People living with diabetes may feel more in control of their condition with the help of technology

(BPT) – In the United States today, more than 30 million people live with diabetes – a challenging condition that requires individuals to constantly, and diligently, manage their body’s needs. Those who use insulin know that carefully logging glucose (blood sugar) readings is necessary for addressing out-of-range levels. And yet, despite the importance of having to track their health information over time, many who live with diabetes also report struggling to keep up the pace with these detailed recording methods.

A new survey conducted by the Association of Diabetes Care & Education Specialists (ADCES), and supported by Sanofi, found that although 65 percent of respondents reported they are doing everything they can to manage their diabetes, just as many (67 percent) feel guilty about not doing more.

In fact, with the pressures of everyday life, many find recording methods can be difficult to manage. While there are currently a wide variety of different methods available, including tracking glucose levels and insulin use, many believe there is still room for improvement – and are looking to technology to streamline the process of sharing progress with their healthcare team.

When considering what could make tracking easier, survey respondents (82 percent) revealed they often wish their data was put together automatically so they can see everything in one place. Further, the vast majority of participating individuals (more than 80 percent) stated that having a device that connects to an insulin injector, automatically tracks/records insulin use and wirelessly sends the information to an app on a smartphone or tablet, would be helpful in more effectively managing their diabetes.

‘The management of diabetes is complex and so deeply personal that people living with diabetes often need to make drastic changes to their lifestyle, relearning their body’s needs at the most basic level,’ says Lorena Drago, MS, RDN, CDN, CDCES and multi-cultural nutrition education expert. ‘Diabetes care and education specialists and other healthcare professionals have a unique opportunity to personalize and streamline diabetes management – by recommending that people use tools to record their information which are more efficient, more accurate and easier to understand.’

It’s worth noting that it’s not just someone’s health at stake; respondents overwhelmingly believe that integrating technology into existing recording methods could also make their lives easier. Specifically, respondents to the survey stated that having a device that could automatically record, store and distribute data would: 1) give them a more personalized understanding of their diabetes (79 percent); 2) make managing or tracking insulin use less time consuming (78 percent); and 3) make them feel more empowered when it comes to managing their diabetes (79 percent).

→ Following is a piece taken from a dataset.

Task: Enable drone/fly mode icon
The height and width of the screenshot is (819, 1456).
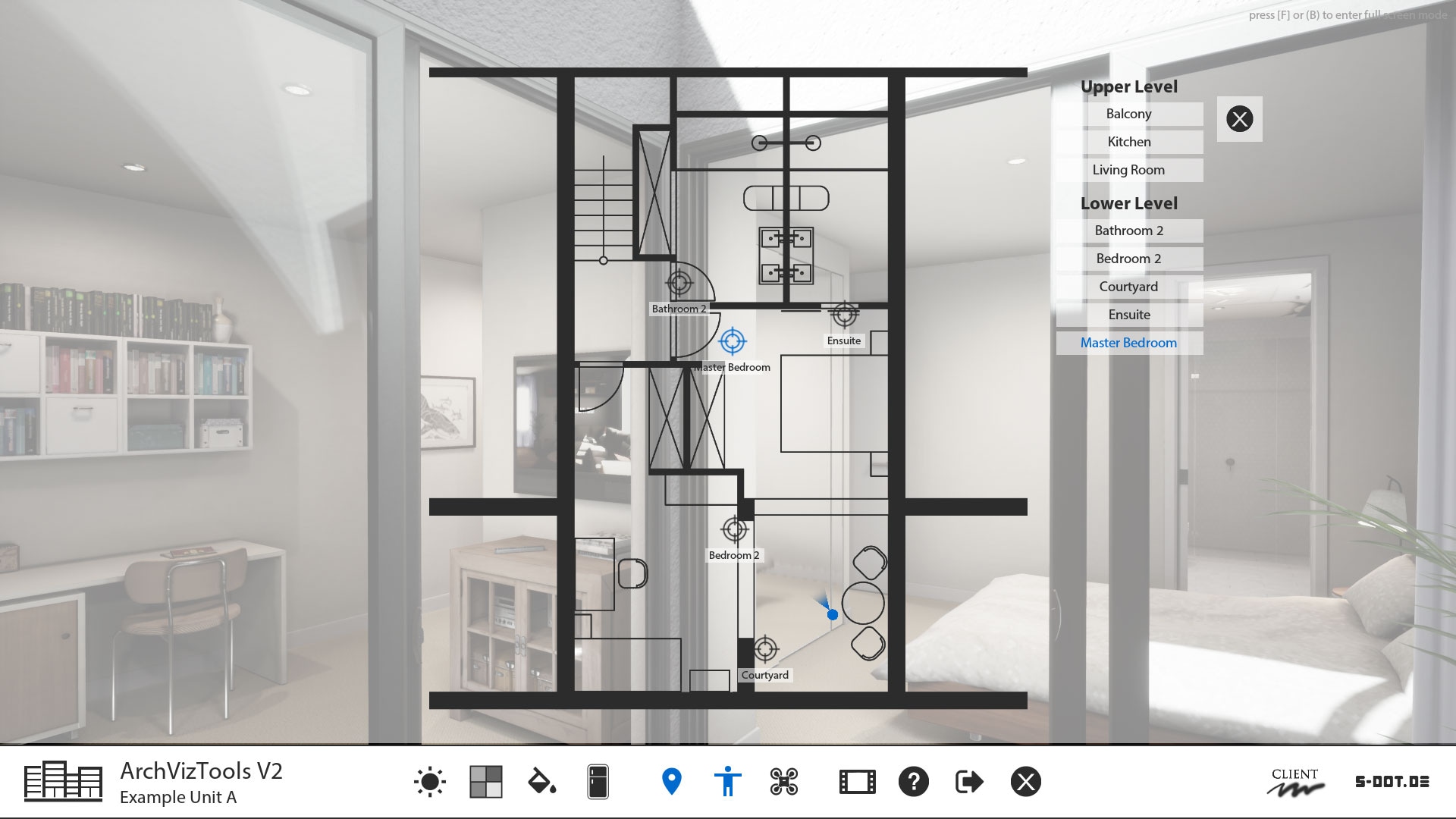Action: tap(783, 781)
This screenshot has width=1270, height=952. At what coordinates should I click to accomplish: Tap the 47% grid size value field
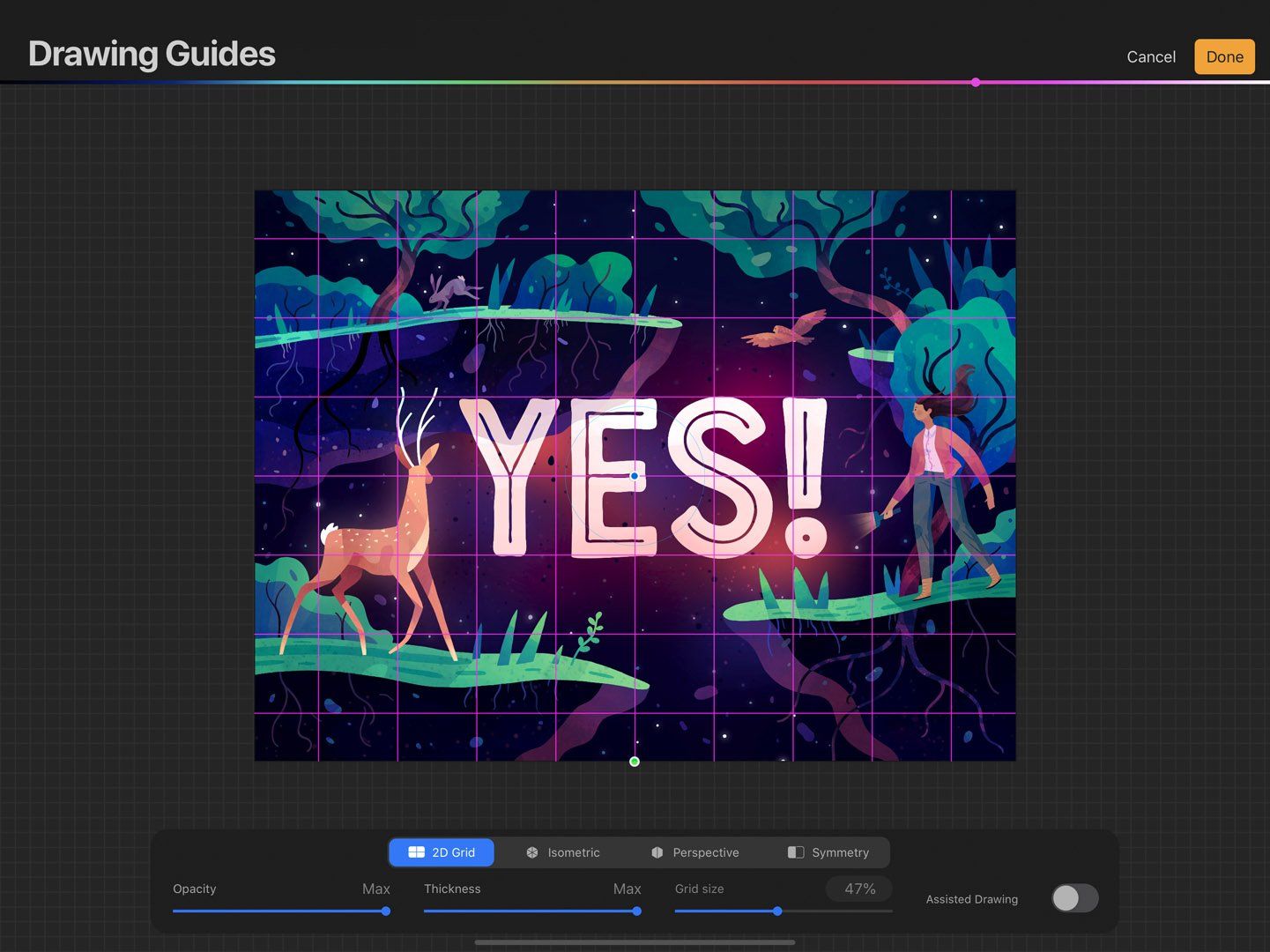pyautogui.click(x=858, y=889)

It’s time to bring disease management processes into the digital age. Every day, those who live with diabetes have to take time out of their busy schedules to ensure they’re staying safe and healthy. It’s a frustrating and time-consuming process that many find to be challenging given the unpredictable nature of daily life. Through the power of technology, we have a chance to make a meaningful difference for those in need, providing people with the tools necessary to live undeterred by their diabetes without compromising their health in the process.